Another research line in SQuARE is how to make information retrieval more effective. Information retrieval is a key aspect in question answering since it is used to obtain the documents to extract the answers to the given questions. One type of user question is information-seeking. These queries are particularly challenging because users might be unfamiliar with the topic, and thus, they may not be aware of common keywords in that domain. However, it is easy for them to identify whether a document is relevant. Thus, we have integrated relevance feedback into neural re-ranking methods to improve the effectiveness of retrieval methods. This task is particularly challenging because neural methods usually require large amounts of training data. However, only a very limited amount of relevant feedback is available per query. To address this, we make use of recent advances in parameter-efficient fine-tuning and few-shot learning. In particular, we fine-tune a re-ranker model using only the relevant feedback from each query and obtained large performance gains in multiple domains, including news and COVID.

Lastly, we are currently working on integrating recent works on Large Language Models such as ChatGPT. With SQuARE, we can simplify the analysis of the capabilities of ChatGPT by comparing it with regular fine-tuned state-of-the-art models. In addition, SQuARE can provide a platform to easily extend ChatGPT with external tools. For example, it is well known that ChatGPT and similar models struggle with mathematical operations. Thus, SQuARE could provide a predefined prompt to call a calculator to do the operations, and then return the results to ChatGPT. Current works have used ElasticSearch to retrieve documents, calculators, and similar simple operations, but SQuARE has the potential to scale this. Users can define new operators in SQuARE, and create prompts to call them. In this way, we don’t need ChatGPT to do everything, ChatGPT can rely on expert agents or external tools to do what it can’t do.

All these works, among others, are being integrated into SQuARE to facilitate reproducibility and research in QA. With SQuARE, you can finally explore the world of QA models without any technical barriers holding you back. Our easy-to-use online platform empowers researchers, data scientists, and enthusiasts alike to experiment with state-of-the-art QA models and compare their performance with ease by using your web browser. Plus, our built-in QA ecosystem, including explainability, adversarial attacks, graph visualizations, and behavioral tests, allows you to analyze the models from multiple perspectives.


Iryna Gurevych (Ph.D. 2003, U. Duisburg-Essen, Germany) is a professor of Computer Science and director of the Ubiquitous Knowledge Processing (UKP) Lab at the Technical University (TU) of Darmstadt in Germany. Her main research interests are in machine learning for large-scale language understanding and text semantics. Iryna’s work has received numerous awards. Examples are the ACL fellow award 2020 and the first Hessian LOEWE Distinguished Chair award (2,5 mil. Euro) in 2021. Iryna is co-director of the NLP program within ELLIS, a European network of excellence in machine learning. She is currently the president of the Association of Computational Linguistics. In 2022, she received an ERC Advanced Grant to support her vision for the next big step in NLP, “InterText – Modeling Text as a Living Object in a Cross-Document Context.”
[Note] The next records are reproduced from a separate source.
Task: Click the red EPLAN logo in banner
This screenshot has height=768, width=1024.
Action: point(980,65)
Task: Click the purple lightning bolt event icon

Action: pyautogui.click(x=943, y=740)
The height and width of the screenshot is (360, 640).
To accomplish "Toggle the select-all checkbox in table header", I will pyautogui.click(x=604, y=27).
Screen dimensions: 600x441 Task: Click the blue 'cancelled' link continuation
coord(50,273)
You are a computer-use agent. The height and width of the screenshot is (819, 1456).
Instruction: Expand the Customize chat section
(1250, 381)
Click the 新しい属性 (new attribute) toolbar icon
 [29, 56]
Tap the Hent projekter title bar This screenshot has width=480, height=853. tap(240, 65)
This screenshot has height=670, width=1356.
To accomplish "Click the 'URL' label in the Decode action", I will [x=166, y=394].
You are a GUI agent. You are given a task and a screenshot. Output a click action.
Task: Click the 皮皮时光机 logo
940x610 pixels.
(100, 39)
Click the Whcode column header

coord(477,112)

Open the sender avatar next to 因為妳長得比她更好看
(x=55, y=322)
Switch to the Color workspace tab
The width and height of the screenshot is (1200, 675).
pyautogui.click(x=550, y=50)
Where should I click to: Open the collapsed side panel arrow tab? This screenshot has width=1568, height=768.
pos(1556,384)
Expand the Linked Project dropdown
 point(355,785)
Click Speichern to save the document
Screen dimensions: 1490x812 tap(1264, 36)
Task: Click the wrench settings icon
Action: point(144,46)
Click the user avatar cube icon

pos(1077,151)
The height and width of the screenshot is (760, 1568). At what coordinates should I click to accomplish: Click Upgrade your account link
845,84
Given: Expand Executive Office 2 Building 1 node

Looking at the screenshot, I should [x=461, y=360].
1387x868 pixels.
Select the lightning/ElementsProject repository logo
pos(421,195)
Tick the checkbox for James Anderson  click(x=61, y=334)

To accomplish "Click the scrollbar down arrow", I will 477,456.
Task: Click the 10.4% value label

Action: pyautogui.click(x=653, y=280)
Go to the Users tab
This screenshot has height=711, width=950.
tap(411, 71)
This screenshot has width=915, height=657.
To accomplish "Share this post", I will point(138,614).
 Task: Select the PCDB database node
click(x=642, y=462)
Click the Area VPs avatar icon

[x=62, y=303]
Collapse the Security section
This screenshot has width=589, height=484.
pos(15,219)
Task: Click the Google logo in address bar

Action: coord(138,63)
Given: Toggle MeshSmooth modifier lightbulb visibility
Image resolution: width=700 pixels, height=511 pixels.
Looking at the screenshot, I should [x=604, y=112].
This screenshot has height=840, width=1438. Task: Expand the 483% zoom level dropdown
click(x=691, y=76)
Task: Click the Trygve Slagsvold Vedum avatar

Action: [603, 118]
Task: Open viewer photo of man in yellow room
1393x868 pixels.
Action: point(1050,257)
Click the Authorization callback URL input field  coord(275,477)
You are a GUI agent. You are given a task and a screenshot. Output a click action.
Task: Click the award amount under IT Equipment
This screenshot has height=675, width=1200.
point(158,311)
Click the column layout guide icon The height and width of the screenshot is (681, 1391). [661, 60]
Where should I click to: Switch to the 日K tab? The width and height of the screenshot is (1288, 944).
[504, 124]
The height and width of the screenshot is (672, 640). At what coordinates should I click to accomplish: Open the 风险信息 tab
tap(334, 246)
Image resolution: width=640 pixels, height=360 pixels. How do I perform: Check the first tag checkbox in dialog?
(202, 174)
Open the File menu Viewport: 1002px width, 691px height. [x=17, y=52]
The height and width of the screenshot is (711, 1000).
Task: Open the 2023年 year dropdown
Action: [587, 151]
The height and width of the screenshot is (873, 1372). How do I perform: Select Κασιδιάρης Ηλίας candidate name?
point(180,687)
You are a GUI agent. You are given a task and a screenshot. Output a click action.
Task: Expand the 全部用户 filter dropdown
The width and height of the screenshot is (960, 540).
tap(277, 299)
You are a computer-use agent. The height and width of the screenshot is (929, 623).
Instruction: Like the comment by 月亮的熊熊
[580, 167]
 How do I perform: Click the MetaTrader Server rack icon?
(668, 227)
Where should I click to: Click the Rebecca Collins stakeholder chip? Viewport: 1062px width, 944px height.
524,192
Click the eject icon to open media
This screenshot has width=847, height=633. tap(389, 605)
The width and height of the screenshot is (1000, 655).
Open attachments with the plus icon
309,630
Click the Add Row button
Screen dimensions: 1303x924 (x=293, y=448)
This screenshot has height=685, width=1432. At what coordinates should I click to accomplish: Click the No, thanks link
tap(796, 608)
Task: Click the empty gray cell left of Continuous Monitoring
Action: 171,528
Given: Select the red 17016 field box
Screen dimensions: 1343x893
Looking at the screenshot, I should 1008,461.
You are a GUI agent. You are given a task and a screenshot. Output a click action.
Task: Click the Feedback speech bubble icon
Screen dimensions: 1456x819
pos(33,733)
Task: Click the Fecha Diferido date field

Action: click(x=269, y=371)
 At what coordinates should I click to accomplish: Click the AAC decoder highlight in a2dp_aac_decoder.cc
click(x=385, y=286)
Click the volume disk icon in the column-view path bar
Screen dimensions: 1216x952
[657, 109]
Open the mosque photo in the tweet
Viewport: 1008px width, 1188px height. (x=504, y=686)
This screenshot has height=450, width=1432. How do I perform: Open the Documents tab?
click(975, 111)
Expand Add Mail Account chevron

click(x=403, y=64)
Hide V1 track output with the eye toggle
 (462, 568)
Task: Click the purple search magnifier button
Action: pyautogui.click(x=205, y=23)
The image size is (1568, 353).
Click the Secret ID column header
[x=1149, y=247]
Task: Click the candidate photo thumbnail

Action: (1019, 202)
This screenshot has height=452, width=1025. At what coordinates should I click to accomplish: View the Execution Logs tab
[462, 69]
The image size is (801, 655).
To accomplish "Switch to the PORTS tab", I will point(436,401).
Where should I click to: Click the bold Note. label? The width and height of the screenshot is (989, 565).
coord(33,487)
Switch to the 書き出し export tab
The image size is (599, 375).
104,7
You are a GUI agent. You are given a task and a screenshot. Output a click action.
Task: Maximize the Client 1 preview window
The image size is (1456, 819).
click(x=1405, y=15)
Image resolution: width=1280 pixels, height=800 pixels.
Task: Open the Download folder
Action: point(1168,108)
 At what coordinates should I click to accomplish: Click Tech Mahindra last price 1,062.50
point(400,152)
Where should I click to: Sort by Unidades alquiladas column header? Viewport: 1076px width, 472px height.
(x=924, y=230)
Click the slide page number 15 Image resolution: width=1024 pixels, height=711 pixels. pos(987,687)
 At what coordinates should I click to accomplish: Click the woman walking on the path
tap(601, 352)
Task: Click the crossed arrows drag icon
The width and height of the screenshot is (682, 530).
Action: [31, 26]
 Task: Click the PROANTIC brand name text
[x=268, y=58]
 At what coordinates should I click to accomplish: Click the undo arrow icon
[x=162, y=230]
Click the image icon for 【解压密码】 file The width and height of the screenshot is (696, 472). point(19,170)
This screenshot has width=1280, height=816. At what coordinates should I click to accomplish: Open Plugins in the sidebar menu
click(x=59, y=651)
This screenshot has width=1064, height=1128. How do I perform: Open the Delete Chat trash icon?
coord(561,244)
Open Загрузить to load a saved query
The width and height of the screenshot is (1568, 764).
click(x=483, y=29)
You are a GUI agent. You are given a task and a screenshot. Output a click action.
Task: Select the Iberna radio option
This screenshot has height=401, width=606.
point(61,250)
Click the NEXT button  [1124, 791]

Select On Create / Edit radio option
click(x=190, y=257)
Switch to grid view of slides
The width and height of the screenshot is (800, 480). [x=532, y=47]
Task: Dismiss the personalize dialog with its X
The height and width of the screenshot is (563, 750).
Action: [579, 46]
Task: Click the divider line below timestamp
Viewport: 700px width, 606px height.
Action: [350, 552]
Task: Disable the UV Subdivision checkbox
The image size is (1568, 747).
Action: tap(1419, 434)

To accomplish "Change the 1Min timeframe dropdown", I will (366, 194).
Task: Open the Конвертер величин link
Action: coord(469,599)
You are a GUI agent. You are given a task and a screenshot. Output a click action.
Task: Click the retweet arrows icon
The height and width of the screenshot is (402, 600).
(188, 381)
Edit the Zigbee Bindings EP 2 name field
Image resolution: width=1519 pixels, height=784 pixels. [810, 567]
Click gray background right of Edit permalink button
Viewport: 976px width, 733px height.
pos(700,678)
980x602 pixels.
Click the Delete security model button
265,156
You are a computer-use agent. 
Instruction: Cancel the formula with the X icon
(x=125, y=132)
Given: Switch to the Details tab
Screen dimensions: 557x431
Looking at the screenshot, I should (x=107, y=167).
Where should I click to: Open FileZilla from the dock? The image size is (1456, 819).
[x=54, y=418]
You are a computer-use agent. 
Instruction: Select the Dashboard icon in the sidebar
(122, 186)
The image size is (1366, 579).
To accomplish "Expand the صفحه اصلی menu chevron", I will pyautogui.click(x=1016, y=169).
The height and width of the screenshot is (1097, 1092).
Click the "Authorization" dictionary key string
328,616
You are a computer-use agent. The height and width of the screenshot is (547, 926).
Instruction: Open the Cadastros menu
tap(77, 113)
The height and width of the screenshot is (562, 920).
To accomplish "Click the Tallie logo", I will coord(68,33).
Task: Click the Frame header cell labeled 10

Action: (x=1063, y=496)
Haritz Puerto is a Ph.D. candidate in Machine Learning & Natural Language Processing at UKP Lab in TU Darmstadt, supervised by Prof. Iryna Gurevych. His main research interests are reasoning for Question Answering and Graph Neural Networks. Previously, he worked at the Coleridge Initiative, where he co-organized the Kaggle Competition Show US the Data. He got his master’s degree from the School of Computing at KAIST, where he was a research assistant at IR&NLP Lab and was advised by Prof. Sung-Hyon Myaeng.